From July to September, the South China Sea’s western boundary current enters the southern waters of Hainan Island from the south and subsequently turns northeastward [68]. As it traverses the region, this sea area exhibits high temperature and salinity characteristics. The typical species found in the Zone III community consist of S. tumbil, S. undosquamis, and B. novaezeelandiae, which are warm-temperate fish species. Zone I, primarily influenced by circulation within the Beibu Gulf [69,70], encompasses a sea area with high temperature and salinity within a defined range (Figure S1).

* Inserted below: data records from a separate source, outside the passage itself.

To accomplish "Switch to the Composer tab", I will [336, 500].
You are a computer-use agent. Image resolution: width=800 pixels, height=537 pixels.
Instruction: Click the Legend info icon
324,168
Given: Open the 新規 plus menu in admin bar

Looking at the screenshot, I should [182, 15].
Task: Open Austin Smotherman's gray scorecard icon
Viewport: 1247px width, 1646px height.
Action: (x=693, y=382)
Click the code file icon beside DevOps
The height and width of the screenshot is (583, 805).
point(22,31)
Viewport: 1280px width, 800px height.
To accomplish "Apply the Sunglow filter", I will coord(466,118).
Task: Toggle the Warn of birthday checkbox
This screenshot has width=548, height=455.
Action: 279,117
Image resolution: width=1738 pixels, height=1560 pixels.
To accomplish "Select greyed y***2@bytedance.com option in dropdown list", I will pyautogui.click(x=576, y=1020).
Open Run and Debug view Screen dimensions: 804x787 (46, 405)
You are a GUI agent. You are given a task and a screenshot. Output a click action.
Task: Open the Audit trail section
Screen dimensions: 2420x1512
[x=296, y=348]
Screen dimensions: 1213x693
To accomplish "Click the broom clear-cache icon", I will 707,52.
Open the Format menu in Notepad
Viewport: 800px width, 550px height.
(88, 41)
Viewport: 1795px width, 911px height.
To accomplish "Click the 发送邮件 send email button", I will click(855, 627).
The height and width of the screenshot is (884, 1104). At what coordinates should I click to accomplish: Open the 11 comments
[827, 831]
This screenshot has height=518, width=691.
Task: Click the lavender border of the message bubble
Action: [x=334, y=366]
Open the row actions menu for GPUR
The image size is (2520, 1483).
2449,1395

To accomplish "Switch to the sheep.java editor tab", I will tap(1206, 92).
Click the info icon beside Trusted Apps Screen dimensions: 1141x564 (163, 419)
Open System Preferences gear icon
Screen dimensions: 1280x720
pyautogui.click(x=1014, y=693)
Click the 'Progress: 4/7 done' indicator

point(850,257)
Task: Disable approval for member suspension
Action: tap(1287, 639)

Additionally, numerous freshwater rivers flow into this region, resulting in a more intricate hydrological environment. The dominant species composition within this region includes not only small pelagic fish species, such as L. bindus, but also fish species of higher trophic levels and economic value, such as A. aneus and J. belengeri. Larger-sized fish species tend to inhabit and spawn in areas with abundant food resources and optimal water temperature and salinity conditions, while smaller-sized fish species with limited swimming abilities are more susceptible to the influence of factors such as ocean currents and environmental conditions.

5. Conclusions

This study systematically investigated the fish resources of Hainan Island, addressing previously lacking fundamental issues, such as species composition and geographical distribution in the coastal waters. The findings revealed distinct seasonal shifts in dominant fish species within the coastal waters of Hainan Island. The fish community was characterized by a preference for small-sized individuals, a simple age structure, and low trophic levels, suggesting a declining trend of fish resources. Furthermore, diversity indices exhibited a significant increase during autumn, with temperature and salinity identified as influential environmental factors shaping the spatial distribution of fish communities. This study holds a considerable reference value for developing scientifically sound fishery management policies and promoting sustainable resource utilization. Further research should focus on specific characteristics of Hainan Island’s coastal waters, except for temperature and salinity, such as comprehensive disturbances caused by coastal industrial activities, wastewater discharge, and noise pollution to fish populations.